Task statement: Please print, word for word, every line from the one that contains "ست صنایع دستی (239, 106)" through the last line of the records, and nothing else.

------------

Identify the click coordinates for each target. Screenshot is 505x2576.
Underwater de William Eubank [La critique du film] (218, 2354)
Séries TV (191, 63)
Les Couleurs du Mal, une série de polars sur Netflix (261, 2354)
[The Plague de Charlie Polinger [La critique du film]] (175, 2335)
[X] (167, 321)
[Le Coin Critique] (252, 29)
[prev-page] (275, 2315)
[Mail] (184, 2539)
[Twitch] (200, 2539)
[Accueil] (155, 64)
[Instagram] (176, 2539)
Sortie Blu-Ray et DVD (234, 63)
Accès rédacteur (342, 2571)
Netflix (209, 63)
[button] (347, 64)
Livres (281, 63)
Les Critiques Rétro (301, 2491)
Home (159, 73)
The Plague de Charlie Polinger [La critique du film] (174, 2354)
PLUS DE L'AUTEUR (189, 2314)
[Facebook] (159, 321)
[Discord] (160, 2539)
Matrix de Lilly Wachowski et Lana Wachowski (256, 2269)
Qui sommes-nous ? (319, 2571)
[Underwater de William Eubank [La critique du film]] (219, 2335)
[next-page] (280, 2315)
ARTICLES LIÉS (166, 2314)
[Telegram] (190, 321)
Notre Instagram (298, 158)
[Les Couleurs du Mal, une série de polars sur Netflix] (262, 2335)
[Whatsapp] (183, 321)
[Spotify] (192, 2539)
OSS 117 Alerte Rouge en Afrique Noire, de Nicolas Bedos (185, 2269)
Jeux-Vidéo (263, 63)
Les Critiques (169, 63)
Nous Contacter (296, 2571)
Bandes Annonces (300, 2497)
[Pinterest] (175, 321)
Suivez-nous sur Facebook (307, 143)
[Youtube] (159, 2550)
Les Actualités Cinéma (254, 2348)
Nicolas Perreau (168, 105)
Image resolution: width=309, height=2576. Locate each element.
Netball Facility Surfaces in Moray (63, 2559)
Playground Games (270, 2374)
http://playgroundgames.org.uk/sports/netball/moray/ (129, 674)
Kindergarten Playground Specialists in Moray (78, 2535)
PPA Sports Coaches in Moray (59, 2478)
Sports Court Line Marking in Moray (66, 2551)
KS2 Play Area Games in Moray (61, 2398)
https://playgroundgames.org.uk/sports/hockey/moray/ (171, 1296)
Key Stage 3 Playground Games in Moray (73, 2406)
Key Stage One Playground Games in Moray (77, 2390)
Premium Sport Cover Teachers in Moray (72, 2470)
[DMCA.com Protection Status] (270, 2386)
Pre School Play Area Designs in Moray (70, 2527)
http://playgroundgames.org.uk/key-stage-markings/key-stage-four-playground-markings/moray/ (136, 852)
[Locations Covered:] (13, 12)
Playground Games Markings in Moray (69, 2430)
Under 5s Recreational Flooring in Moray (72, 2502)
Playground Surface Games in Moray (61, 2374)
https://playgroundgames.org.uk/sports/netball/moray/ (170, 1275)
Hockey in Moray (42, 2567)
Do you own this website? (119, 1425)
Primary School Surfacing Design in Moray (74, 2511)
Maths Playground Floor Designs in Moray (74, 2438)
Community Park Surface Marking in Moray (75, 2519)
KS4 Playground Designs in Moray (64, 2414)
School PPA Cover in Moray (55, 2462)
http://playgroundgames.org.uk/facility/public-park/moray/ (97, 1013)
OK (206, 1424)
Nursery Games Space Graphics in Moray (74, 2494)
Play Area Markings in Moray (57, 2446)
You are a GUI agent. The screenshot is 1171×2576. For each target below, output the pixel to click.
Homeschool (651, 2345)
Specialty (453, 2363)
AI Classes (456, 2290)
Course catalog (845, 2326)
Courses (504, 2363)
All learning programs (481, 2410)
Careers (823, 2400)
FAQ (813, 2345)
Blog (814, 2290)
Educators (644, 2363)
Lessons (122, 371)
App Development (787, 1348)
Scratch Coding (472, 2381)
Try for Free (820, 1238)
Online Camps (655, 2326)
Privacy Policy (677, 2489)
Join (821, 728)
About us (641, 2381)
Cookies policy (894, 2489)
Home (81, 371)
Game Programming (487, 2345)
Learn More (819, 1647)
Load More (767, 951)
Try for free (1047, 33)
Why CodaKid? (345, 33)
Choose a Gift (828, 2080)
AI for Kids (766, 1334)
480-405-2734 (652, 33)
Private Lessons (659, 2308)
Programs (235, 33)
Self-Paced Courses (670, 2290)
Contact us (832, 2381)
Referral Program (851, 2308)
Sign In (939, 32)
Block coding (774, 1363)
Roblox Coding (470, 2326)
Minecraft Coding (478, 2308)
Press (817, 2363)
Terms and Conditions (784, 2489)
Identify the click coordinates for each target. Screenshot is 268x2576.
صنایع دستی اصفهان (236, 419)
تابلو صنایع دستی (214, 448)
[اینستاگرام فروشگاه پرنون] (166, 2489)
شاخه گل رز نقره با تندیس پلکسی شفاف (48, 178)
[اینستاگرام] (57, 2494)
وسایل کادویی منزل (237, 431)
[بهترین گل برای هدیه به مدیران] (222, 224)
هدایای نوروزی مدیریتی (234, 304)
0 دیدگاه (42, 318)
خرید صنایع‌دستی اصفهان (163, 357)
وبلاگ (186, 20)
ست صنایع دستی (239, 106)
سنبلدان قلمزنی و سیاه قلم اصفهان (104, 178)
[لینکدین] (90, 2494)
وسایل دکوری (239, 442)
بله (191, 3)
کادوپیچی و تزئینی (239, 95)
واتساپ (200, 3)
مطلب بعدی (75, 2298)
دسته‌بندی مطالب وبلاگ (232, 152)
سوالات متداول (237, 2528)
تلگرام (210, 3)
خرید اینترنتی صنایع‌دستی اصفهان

------------

Reply:
ست صنایع دستی (239, 106)
سنبلدان قلمزنی و سیاه قلم اصفهان (104, 178)
[لینکدین] (90, 2494)
وسایل دکوری (239, 442)
بله (191, 3)
کادوپیچی و تزئینی (239, 95)
واتساپ (200, 3)
مطلب بعدی (75, 2298)
دسته‌بندی مطالب وبلاگ (232, 152)
سوالات متداول (237, 2528)
تلگرام (210, 3)
خرید اینترنتی صنایع‌دستی اصفهان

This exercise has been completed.